■ **Document segment**:
---------------
Identifying a point in the coordinate system is done using two values, $X$ and $Y$.

In the next step, we'll use the drawing below and demonstrate how a point can be characterized in a two-dimensional plane.

In the drawing, we see the point $B$. We are interested in characterizing it. To do this, first, we'll draw two vertical lines from the point $B$ to each of the two axes, as shown in the drawing.

We see that on the horizontal $X$ axis, the point "meets" the value $5$, while on the vertical $Y$ axis, the point "meets" the value $2$.

It's common to write the values as points in parentheses, where the value of $X$ appears as the first value on the left, while the value of $Y$ appears as the second value, on the right.

Therefore, point $B$ would be written as follows:

$B (5,2)$

## Characterizing Points Located on One of the Axes

When the point is on one of the coordinates (for example, points $E$ and $G$ in the illustration)
---------------
■ **Supplied information**:

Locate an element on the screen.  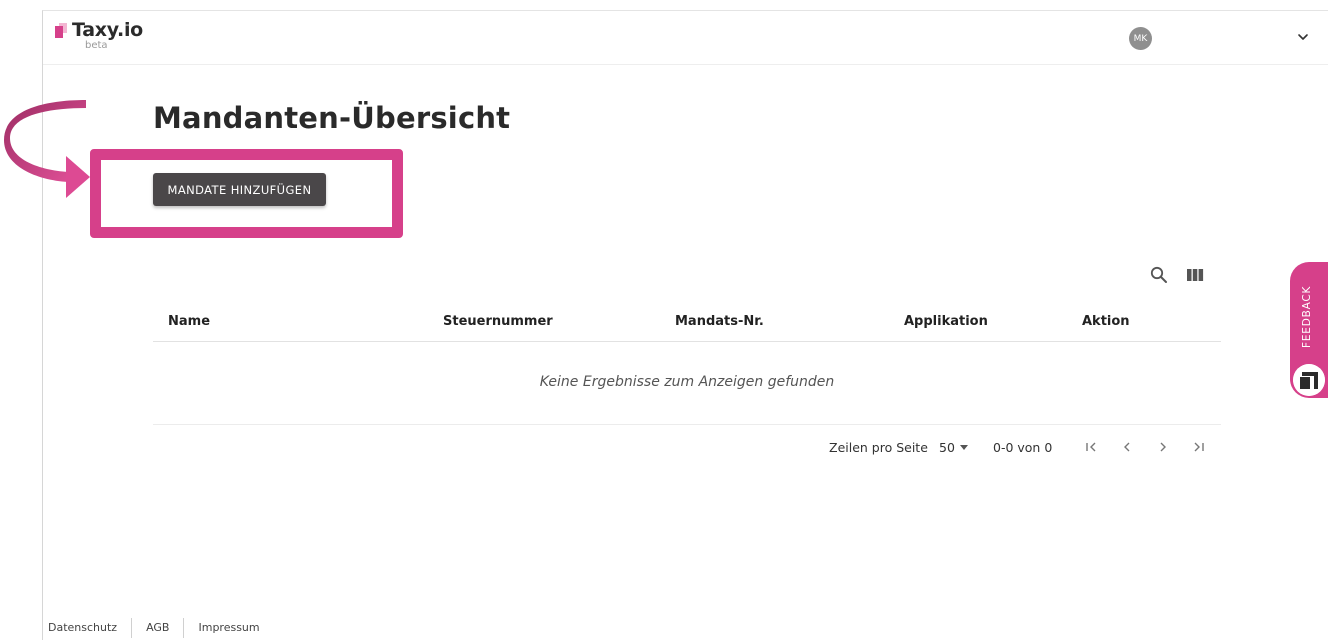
---------------
■ **Task directions**:
Condense the paragraph of the coordinates passage that begins "In the drawing, we see the point $B$" into a shorter version that keeps its main facts. The data above have no connection to the coordinates passage.

■ **Exercise output**:
The drawing shows point $B$, which we want to characterize. The first step is to draw two vertical lines from $B$ to each of the two axes.